-------- Document extract
Disney’s Mufasa, the latest installment in its enduringly popular Lion King franchise, is headed to streaming.

The new movie is both a sequel and a prequel to 2019’s The Lion King, a “live-action” remake of the venerable 1994 cartoon. The 2019 Lion King, directed by Jon Favreau, retold much the same story as the first film, but with photorealistic animals in the place of hand-drawn characters.

Mufasa, directed by Moonlight’s Barry Jenkins, features a frame story set after the events of The Lion King, in which Simba’s daughter (voiced by Blue Ivy Carter) learns the story of her grandfather Mufasa, and how he came to be the ruler of the Pride Lands.

The young versions of Mufasa and Scar are voiced in Mufasa by Aaron Pierre and Kelvin Harrison Jr. The frame story features Donald Glover, John Kani, Seth Rogen, Billy Eichner, and Beyonce, all reprising their roles from The Lion King as Simba, Rafiki, Pumbaa, Timon, and Nala, respectively. (Don’t go in expecting much from Beyonce, though; she barely has a handful of lines in this one.)
----------------
-------- Information provided
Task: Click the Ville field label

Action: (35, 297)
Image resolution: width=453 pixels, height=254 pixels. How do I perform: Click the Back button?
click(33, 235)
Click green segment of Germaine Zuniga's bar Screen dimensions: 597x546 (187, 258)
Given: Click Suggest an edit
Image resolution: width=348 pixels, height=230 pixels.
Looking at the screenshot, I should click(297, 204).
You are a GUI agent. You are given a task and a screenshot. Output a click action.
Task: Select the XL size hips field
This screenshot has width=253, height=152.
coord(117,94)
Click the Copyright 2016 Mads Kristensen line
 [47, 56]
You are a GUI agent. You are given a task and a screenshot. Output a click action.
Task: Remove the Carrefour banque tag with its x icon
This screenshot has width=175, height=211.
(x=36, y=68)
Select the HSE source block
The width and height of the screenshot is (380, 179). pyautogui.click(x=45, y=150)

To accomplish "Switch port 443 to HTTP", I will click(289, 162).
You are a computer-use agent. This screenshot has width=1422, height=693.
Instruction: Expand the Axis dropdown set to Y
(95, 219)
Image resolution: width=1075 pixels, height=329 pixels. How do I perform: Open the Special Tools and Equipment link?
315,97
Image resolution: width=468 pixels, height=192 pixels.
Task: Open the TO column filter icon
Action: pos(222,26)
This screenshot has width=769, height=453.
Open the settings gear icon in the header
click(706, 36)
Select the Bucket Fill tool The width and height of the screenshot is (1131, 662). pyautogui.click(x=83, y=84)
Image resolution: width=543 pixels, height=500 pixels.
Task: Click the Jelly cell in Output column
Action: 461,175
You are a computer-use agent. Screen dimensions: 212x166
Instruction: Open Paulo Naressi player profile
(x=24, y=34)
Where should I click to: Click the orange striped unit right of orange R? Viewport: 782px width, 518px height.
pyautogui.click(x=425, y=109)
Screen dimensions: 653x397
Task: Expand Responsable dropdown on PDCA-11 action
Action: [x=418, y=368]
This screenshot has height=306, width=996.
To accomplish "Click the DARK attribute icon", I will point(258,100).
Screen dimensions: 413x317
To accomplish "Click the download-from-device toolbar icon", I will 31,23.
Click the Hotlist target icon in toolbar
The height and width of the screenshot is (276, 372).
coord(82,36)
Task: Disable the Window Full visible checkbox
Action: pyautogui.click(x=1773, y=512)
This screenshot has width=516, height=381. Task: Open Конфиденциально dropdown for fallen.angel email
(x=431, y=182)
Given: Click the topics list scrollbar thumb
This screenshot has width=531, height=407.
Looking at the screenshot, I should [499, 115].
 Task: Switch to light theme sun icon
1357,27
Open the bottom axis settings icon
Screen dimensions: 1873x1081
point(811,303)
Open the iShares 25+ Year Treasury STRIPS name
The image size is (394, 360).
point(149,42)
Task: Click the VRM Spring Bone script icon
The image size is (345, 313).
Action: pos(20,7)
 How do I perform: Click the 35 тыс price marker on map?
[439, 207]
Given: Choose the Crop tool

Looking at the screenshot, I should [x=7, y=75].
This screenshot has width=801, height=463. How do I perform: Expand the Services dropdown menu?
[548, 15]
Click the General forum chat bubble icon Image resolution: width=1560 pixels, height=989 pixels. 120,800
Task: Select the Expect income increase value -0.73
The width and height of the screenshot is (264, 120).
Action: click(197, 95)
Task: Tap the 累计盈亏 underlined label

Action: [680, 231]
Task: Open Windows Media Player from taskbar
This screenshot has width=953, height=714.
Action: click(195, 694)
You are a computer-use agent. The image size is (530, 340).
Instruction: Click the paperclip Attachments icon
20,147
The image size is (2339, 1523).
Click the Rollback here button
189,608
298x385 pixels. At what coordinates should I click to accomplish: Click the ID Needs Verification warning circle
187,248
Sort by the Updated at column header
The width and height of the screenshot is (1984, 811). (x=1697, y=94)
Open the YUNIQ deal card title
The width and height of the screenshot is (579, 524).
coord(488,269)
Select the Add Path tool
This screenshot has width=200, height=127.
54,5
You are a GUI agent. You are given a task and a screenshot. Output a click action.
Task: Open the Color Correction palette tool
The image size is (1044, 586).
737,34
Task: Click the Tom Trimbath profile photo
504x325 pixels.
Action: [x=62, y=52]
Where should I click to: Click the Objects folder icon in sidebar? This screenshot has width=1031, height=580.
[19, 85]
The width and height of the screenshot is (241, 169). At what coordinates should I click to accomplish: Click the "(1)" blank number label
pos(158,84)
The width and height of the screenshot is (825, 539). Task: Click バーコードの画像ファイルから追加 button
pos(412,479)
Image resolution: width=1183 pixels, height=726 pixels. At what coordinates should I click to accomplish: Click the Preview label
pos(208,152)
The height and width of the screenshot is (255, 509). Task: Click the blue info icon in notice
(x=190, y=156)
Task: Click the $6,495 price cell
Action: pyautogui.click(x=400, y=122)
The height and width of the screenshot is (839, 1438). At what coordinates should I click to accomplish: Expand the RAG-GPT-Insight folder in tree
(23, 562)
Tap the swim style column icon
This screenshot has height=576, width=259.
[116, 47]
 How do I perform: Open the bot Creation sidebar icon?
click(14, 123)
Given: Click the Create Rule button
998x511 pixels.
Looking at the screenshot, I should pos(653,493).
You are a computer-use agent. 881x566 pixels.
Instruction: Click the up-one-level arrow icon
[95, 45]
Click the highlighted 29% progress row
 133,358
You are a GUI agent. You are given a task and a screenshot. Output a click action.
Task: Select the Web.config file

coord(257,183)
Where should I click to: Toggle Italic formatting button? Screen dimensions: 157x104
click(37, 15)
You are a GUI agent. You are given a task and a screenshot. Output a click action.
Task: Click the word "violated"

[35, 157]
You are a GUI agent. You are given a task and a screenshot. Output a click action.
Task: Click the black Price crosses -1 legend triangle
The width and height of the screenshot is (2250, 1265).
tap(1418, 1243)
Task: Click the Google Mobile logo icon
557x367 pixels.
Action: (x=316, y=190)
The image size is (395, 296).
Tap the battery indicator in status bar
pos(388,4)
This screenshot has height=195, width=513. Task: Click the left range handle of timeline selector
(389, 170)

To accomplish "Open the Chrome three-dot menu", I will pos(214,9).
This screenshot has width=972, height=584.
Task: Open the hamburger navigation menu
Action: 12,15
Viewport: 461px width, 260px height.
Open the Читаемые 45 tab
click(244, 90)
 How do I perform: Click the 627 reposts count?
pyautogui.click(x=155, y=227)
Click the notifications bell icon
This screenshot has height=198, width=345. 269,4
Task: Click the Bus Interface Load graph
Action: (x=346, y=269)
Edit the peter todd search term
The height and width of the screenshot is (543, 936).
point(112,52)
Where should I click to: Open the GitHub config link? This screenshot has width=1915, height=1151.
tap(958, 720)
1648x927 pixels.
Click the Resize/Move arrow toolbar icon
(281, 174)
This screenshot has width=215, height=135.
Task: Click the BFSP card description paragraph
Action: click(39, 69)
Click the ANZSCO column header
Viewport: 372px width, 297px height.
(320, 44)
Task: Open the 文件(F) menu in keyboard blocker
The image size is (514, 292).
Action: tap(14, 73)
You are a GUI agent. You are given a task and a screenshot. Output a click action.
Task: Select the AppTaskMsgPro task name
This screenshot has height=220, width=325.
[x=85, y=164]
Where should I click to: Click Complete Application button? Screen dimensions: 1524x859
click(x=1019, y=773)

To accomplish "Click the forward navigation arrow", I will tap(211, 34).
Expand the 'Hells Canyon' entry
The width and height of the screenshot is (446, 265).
----------------
• **Direction**
Output the passage of the Mufasa article from "The new movie" up to and including "of hand-drawn characters.", with no changes to the wording. The entries that come after the Mufasa article are unrelated to it and stand apart.

• **Written response**
The new movie is both a sequel and a prequel to 2019’s The Lion King, a “live-action” remake of the venerable 1994 cartoon. The 2019 Lion King, directed by Jon Favreau, retold much the same story as the first film, but with photorealistic animals in the place of hand-drawn characters.